The line of division may seem to be wavering and broken if there is a hasty catalogue of the cases on the one side and the other. Reflection and analysis will induce a different view. There emerges the perception of a rationalizing principle which gives to discrete instances a proper order and coherence. The right to trial by jury and the immunity from prosecution except as the result of an indictment may have value and importance. Even so, they are not of the very essence of a scheme of ordered liberty. To abolish them is not to violate a “principle of justice so rooted in the traditions and conscience of our people as to be ranked as fundamental.”  Few would be so narrow or provincial as to maintain that a fair and enlightened system of justice would be impossible without them…
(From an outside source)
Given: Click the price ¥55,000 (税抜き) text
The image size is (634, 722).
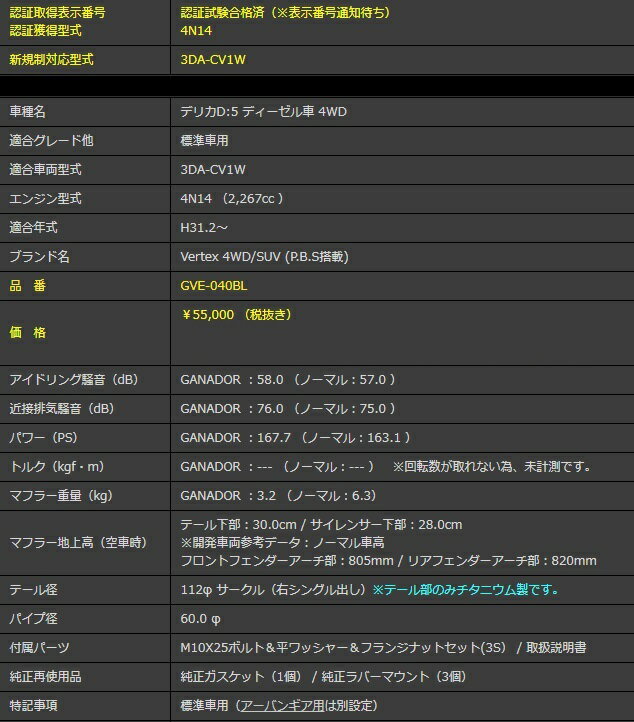Looking at the screenshot, I should [236, 314].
We reach a different plane of social and moral values when we pass to the privileges and immunities that have been taken over from the earlier articles of the federal bill of rights and brought within the Fourteenth Amendment by a process of absorption. These, in their origin, were effective against the federal government alone. If the Fourteenth Amendment has absorbed them, the process of absorption has had its source in the belief that neither liberty nor Justice would exist if they were sacrificed.  This is true, for illustration, of freedom of thought, and speech.

Of that freedom one may say that it is the matrix, the indispensable condition, of nearly every other form of freedom…

… Fundamental too in the concept of due process, and so in that of liberty, is the thought that condemnation shall be rendered only after trial… For that reason, ignorant defendants in a capital case were held to have been condemned unlawfully when in truth, though not in form, they were refused the aid of counsel.  [That] decision … turned upon the fact that, in the particular situation laid before us in the evidence, the benefit of counsel was essential to the substance of a hearing.

Our survey of the cases serves, we think, to justify the statement that the dividing line between them, if not unfaltering throughout its course, has been true for the most part to a unifying principle. On which side of the line the case made out by the appellant has appropriate location must be the next inquiry, and the final one. Is that kind of double jeopardy to which the statute has subjected him a hardship so acute and shocking that our polity will not endure it? Does it violate those “fundamental principles of liberty and justice which lie at the base of all our civil and political institutions”?  The answer surely must be “no.”

… The state is not attempting to wear the accused out by a multitude of cases with accumulated trials. It asks no more than this, that the case against him shall go on until there shall be a trial free from the corrosion of substantial legal error…

JUSTICE BUTLER dissents.

Questions

1. One way of thinking about Cardozo’s test for selective incorporation is that only rights central to “all” democracies—as opposed to, say, “our” democracy”—should be incorporated. Free speech meets this test (democracy can’t work without free speech, the Court argued), while double jeopardy doesn’t. What do you think about this Court’s approach or its conclusions?

2. Why do you think the Court never adopted the “total incorporation” approach, given how difficult it was to develop consistent tests for selective incorporation?

The Court’s rejection of Palko’s claim was typical in this time period, as it held First Amendment and property rights were fundamental and appropriate for incorporation in a way that criminal procedure protections were not. Even then, however, as Cardozo notes in the above excerpt the Court made exceptions in criminal cases where the state’s actions were deemed to violate fundamental principles of justice: voiding a criminal conviction secured through an involuntary confession obtained by beating the suspect, Brown v. Mississippi (1936) and voiding the conviction of nine black men (the “Scottsboro Boys”) who were not given access to counsel when facing a death sentence for the alleged rape of two white women, Powell v. Alabama (1932).